[prometheusremotewriteexporter] reduce allocations in createAttributes #35184

edma2 · 2024-09-13T23:37:11Z

Description:

While profiling the collector, we found that the createAttributes function was responsible for a significant chunk of allocations (30-40%) which was leading to a high CPU usage spent in GC.

createAttributes is responsible for converting attributes of a given data point to Prometheus labels. For simplicity, it allocates a new labels slice for every data point. We found that reducing allocations here significantly reduced GC time in our environment (in some deployments as much as ~50%).

The strategy in this PR is to reuse the slice array as much as possible. The backing array will automatically resize as needed (batching with a batch processor will effectively set an upper bound). Note: we don't need to synchronize access to this (e.g. sync.Pool) since the exporter is configured with 1 consumer.

Link to tracking Issue:

Testing:

Modified unit tests and ran benchmarks locally.
Works in our production environment.

benchstat output

cpu: Intel(R) Core(TM) i9-9980HK CPU @ 2.40GHz
                    │ /tmp/old.txt  │            /tmp/new.txt             │
                    │    sec/op     │   sec/op     vs base                │
CreateAttributes-16   1010.0n ± 25%   804.0n ± 7%  -20.40% (p=0.000 n=10)

                    │ /tmp/old.txt │            /tmp/new.txt            │
                    │     B/op     │    B/op     vs base                │
CreateAttributes-16    371.00 ± 0%   91.00 ± 0%  -75.47% (p=0.000 n=10)

                    │ /tmp/old.txt │            /tmp/new.txt            │
                    │  allocs/op   │ allocs/op   vs base                │
CreateAttributes-16     7.000 ± 0%   5.000 ± 0%  -28.57% (p=0.000 n=10)

Documentation:

linux-foundation-easycla · 2024-09-13T23:37:16Z

The committers listed above are authorized under a signed CLA.

✅ login: edma2 / name: Eugene Ma (9c0b9b9, 3333130, 315b11d, c570b75, 863436d, 16f3fbd, 62cfc35, b4b80d4, 2f5c758, 928529a, f184393, cf66976, f13e02a, e7ce10e, 31186a8, 185c721, f276037, dbb42e9, 8108fab, e407444)

dashpole · 2024-09-16T14:18:19Z

cc @jmichalek132 @ArthurSens

pkg/translator/prometheusremotewrite/metrics_to_prw.go

dashpole · 2024-09-16T14:23:56Z

pkg/translator/prometheusremotewrite/metrics_to_prw.go

+// best to keep it around for the lifetime of the Go process. Due to this shared
+// state, PrometheusConverter is NOT thread-safe and is only intended to be used by
+// a single go-routine at a time.
+// Each FromMetrics call should be followed by a Reset when the metrics can be safely


Should we emit a warning log or something if someone calls FromMetrics without Resetting?

Moved the reset to always be called inside FromMetrics so this is no longer a user concern.

Now that the user doesn't need to call reset, should we remove this part of the comment?
// Each FromMetrics call should be followed by a Reset.....
• • • • • • •
**Your instructions**
Return the pull request passage word for word, from "createAttributes is responsible" up to and including "our production environment.". The records come from a separate source.

**Given entries**
• • • • • • •
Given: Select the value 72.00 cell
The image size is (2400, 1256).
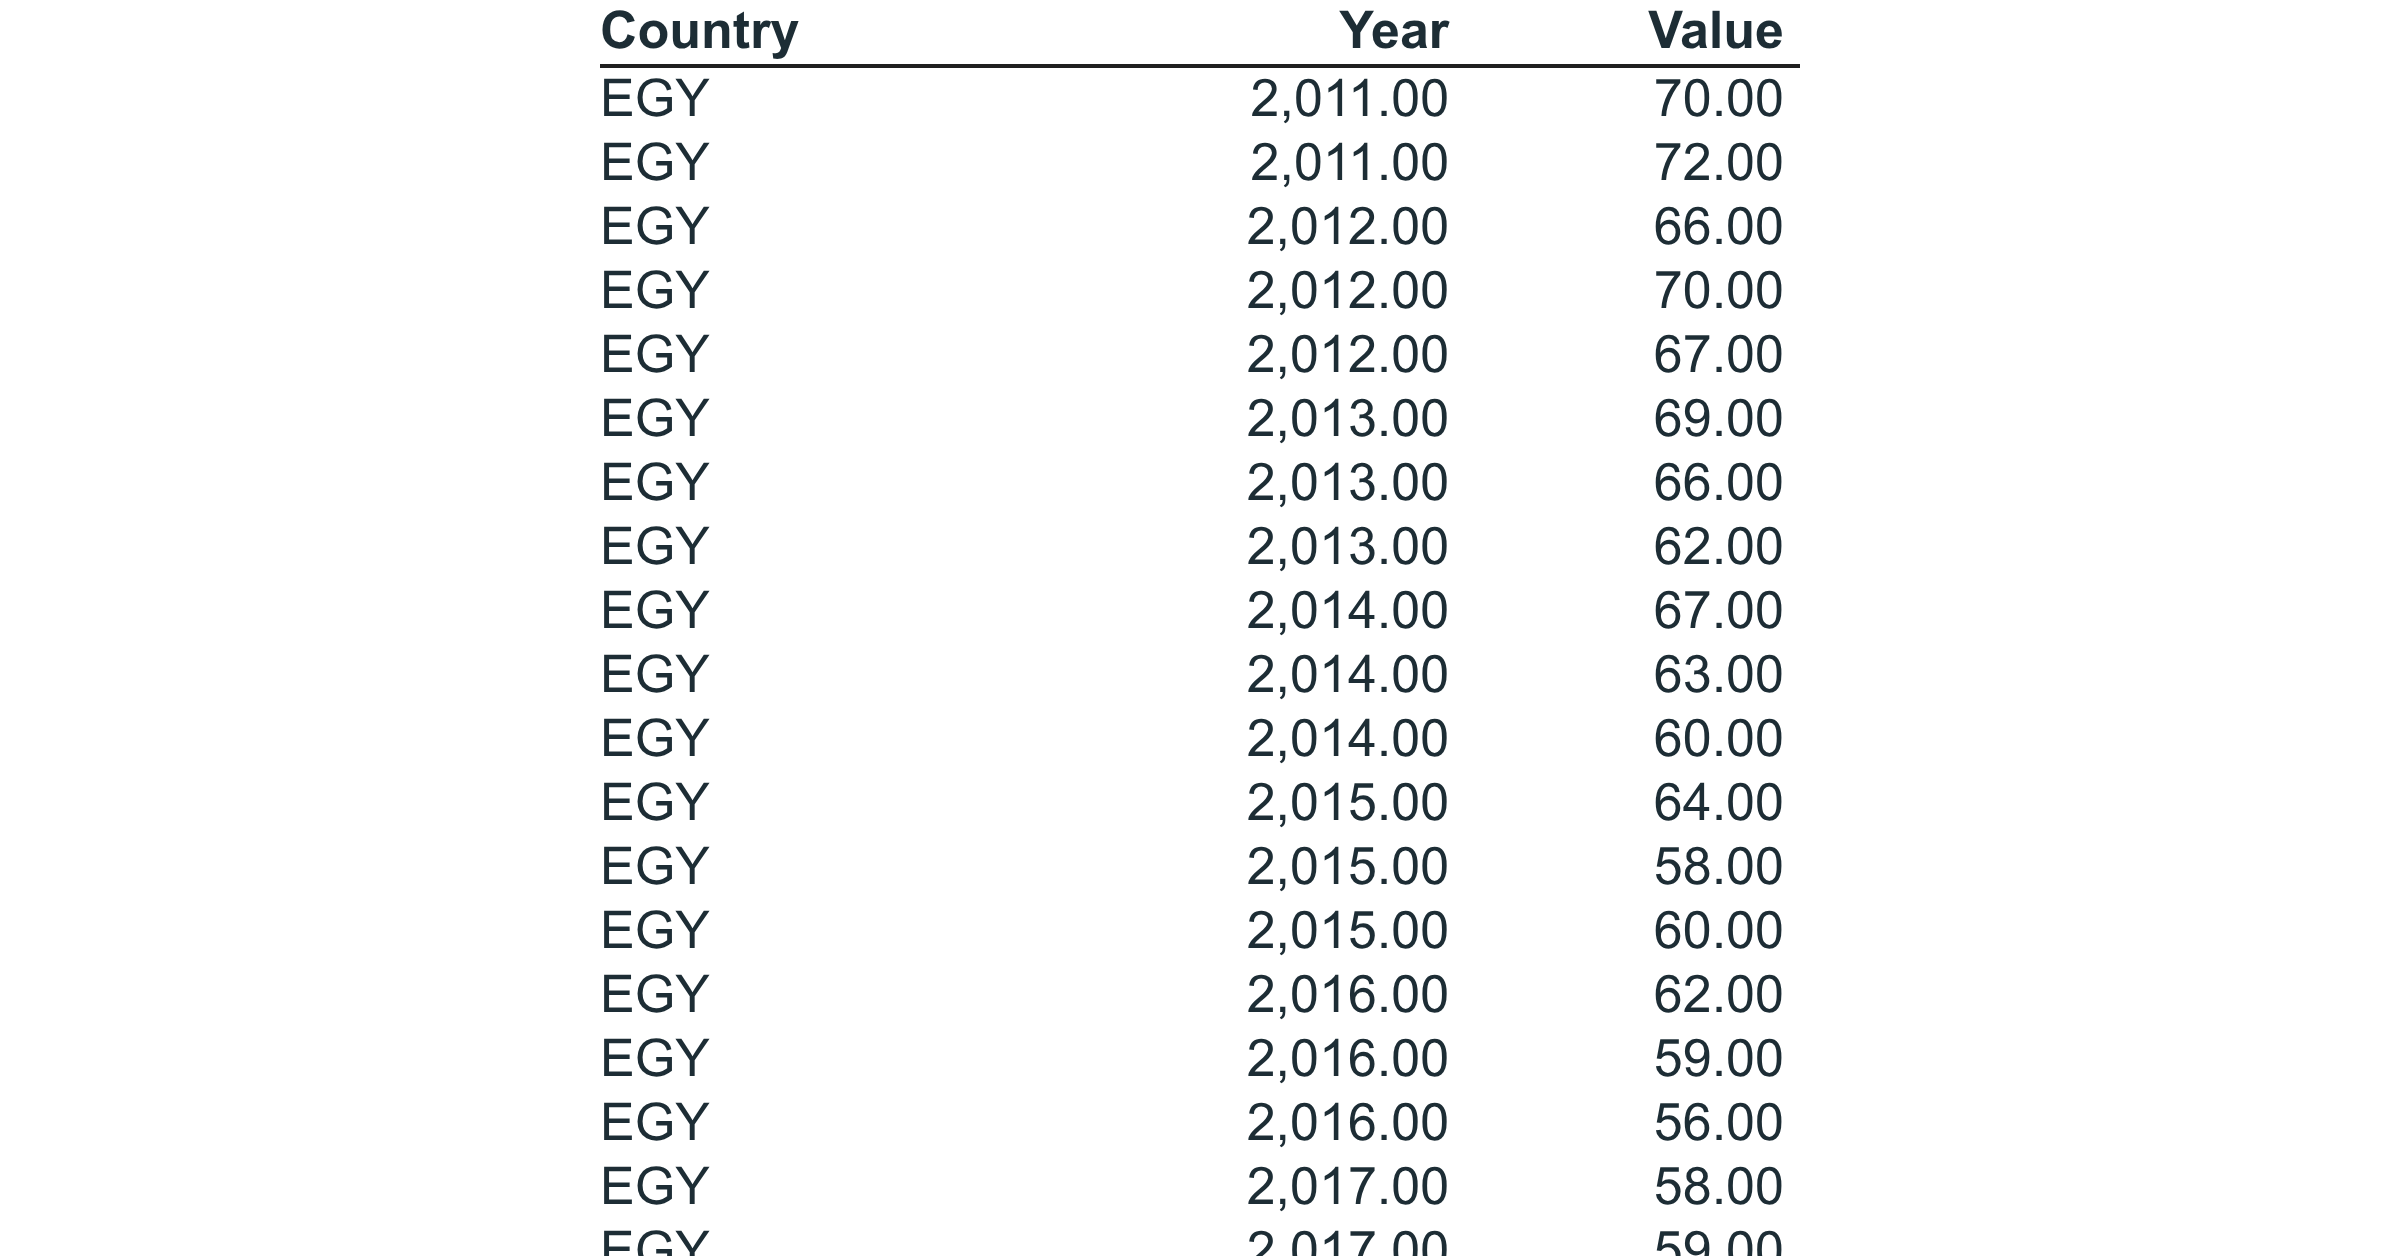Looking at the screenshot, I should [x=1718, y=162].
• • • • • • •
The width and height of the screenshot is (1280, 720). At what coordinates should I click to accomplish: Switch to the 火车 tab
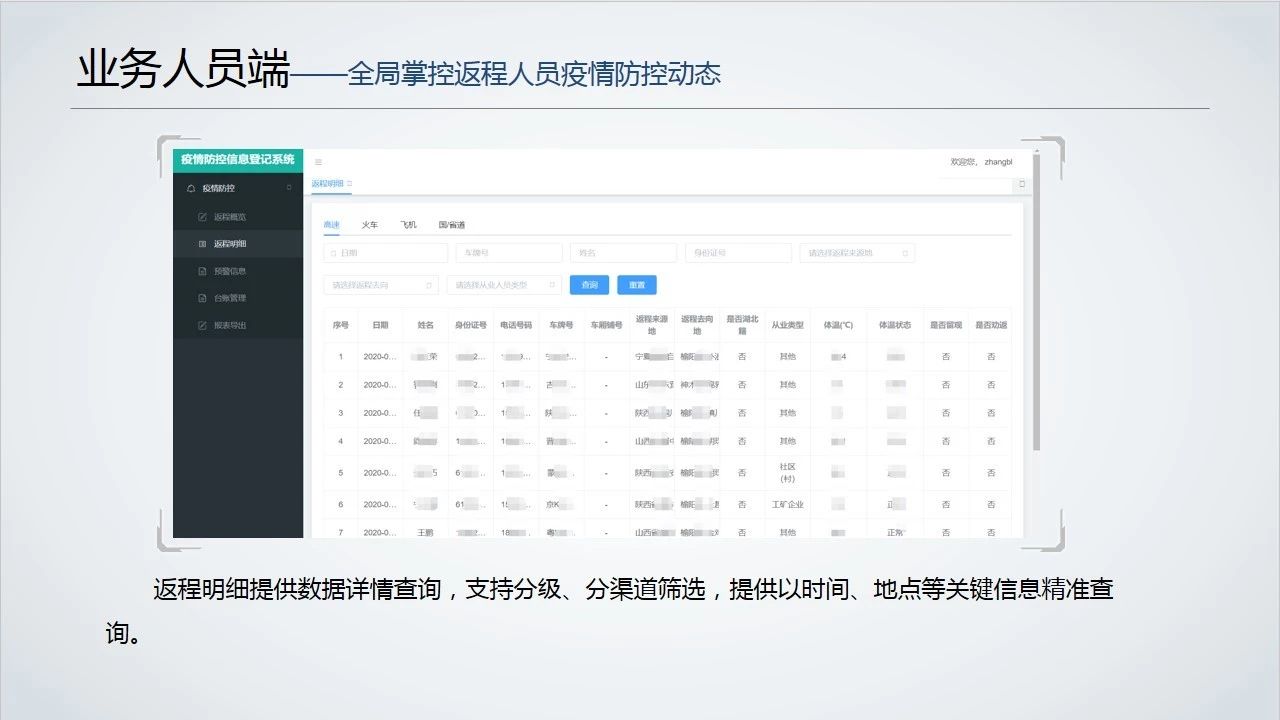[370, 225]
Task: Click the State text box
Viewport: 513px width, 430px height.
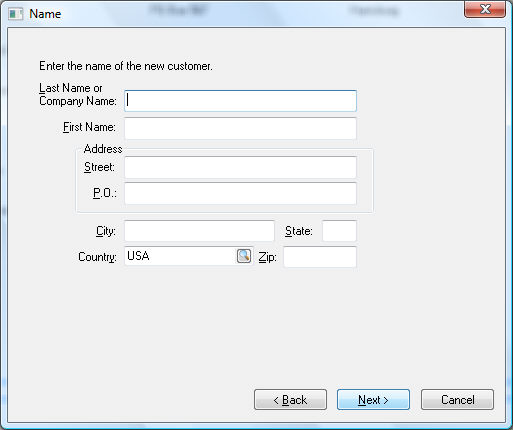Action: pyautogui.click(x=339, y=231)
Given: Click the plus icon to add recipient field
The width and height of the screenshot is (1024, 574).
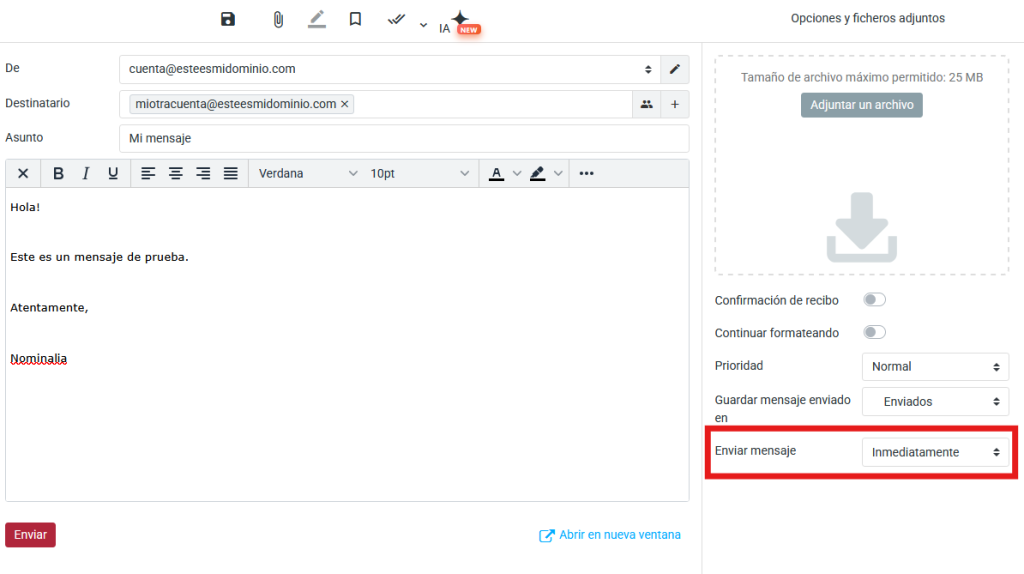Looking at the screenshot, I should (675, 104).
• • • • • • •
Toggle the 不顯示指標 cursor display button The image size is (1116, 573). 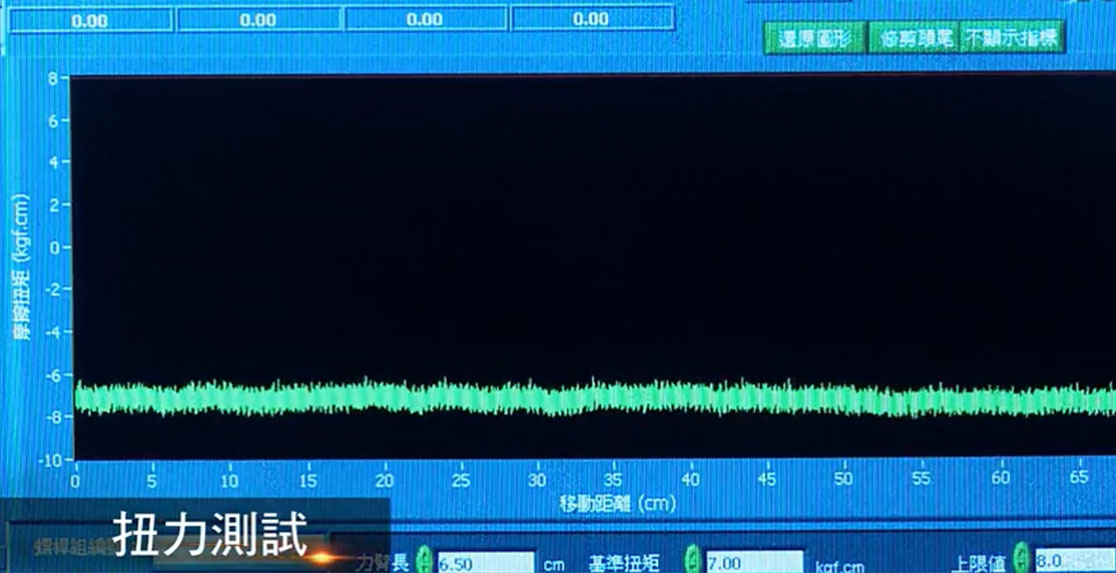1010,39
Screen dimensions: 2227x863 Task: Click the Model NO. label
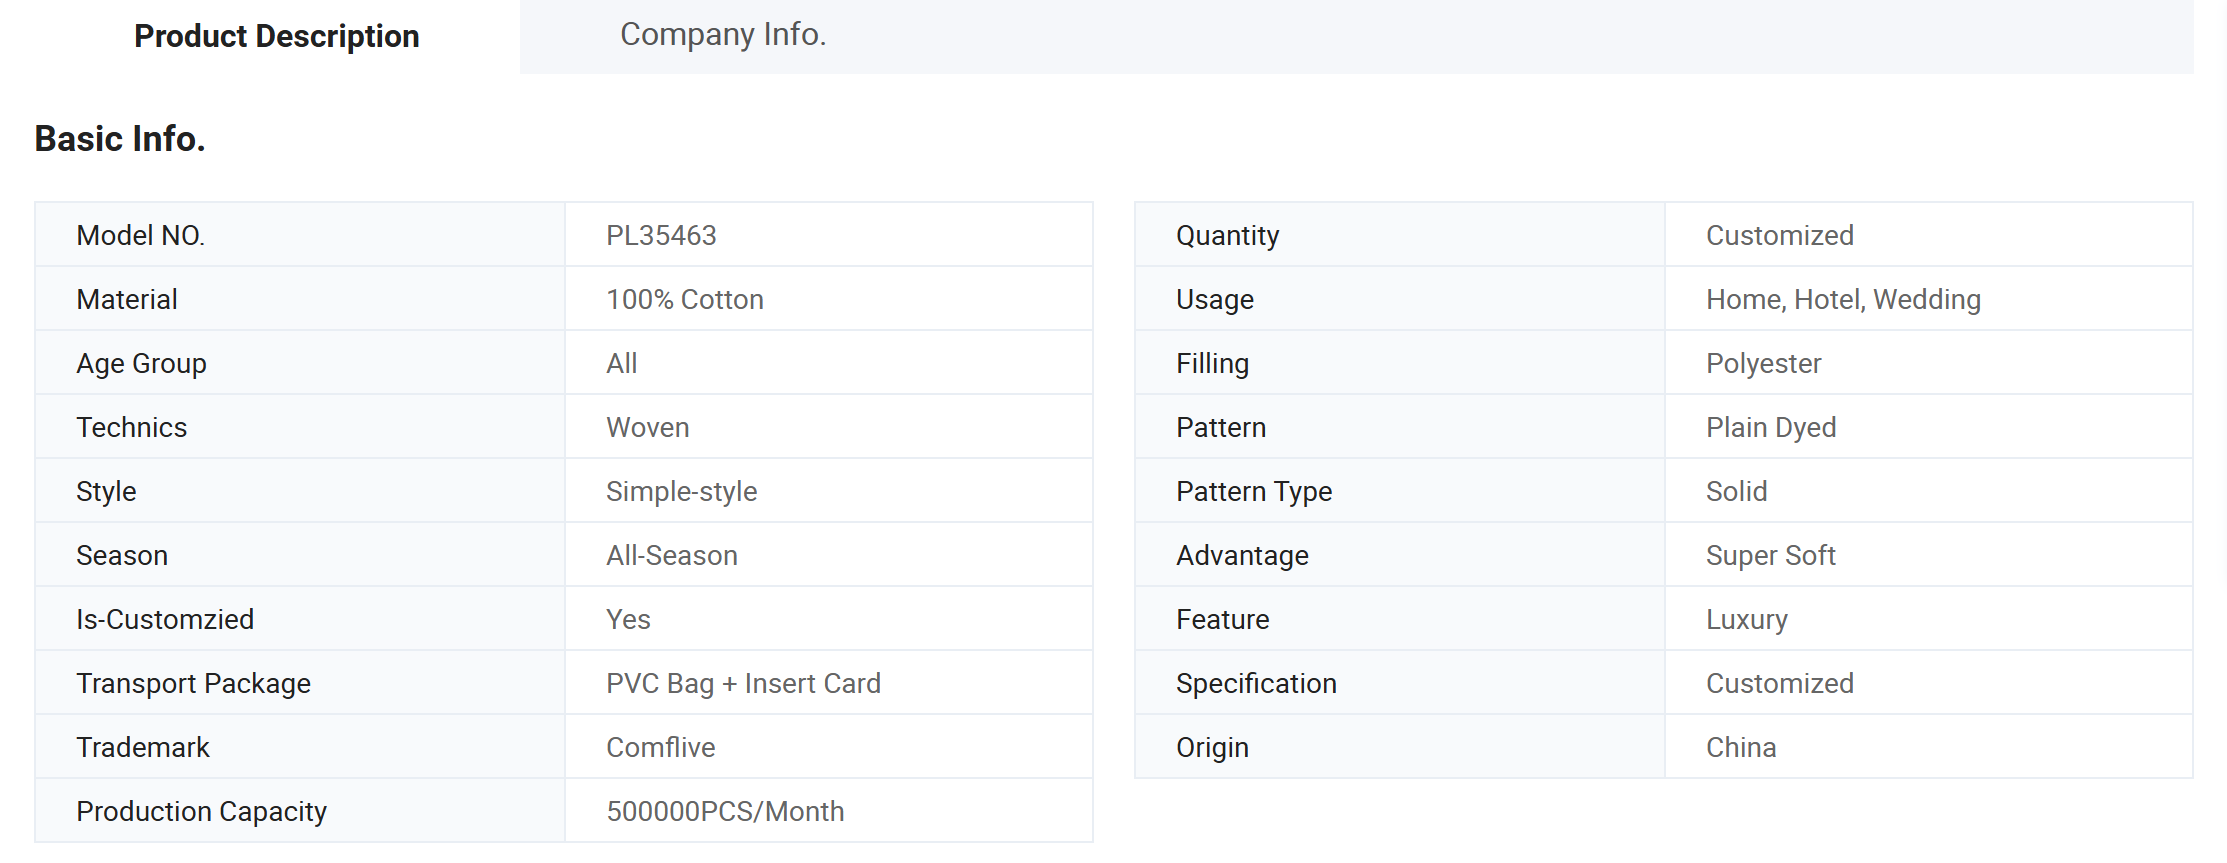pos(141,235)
• • • • • • •
**Solved exercise**
createAttributes is responsible for converting attributes of a given data point to Prometheus labels. For simplicity, it allocates a new labels slice for every data point. We found that reducing allocations here significantly reduced GC time in our environment (in some deployments as much as ~50%).

The strategy in this PR is to reuse the slice array as much as possible. The backing array will automatically resize as needed (batching with a batch processor will effectively set an upper bound). Note: we don't need to synchronize access to this (e.g. sync.Pool) since the exporter is configured with 1 consumer.

Link to tracking Issue:

Testing:

Modified unit tests and ran benchmarks locally.
Works in our production environment.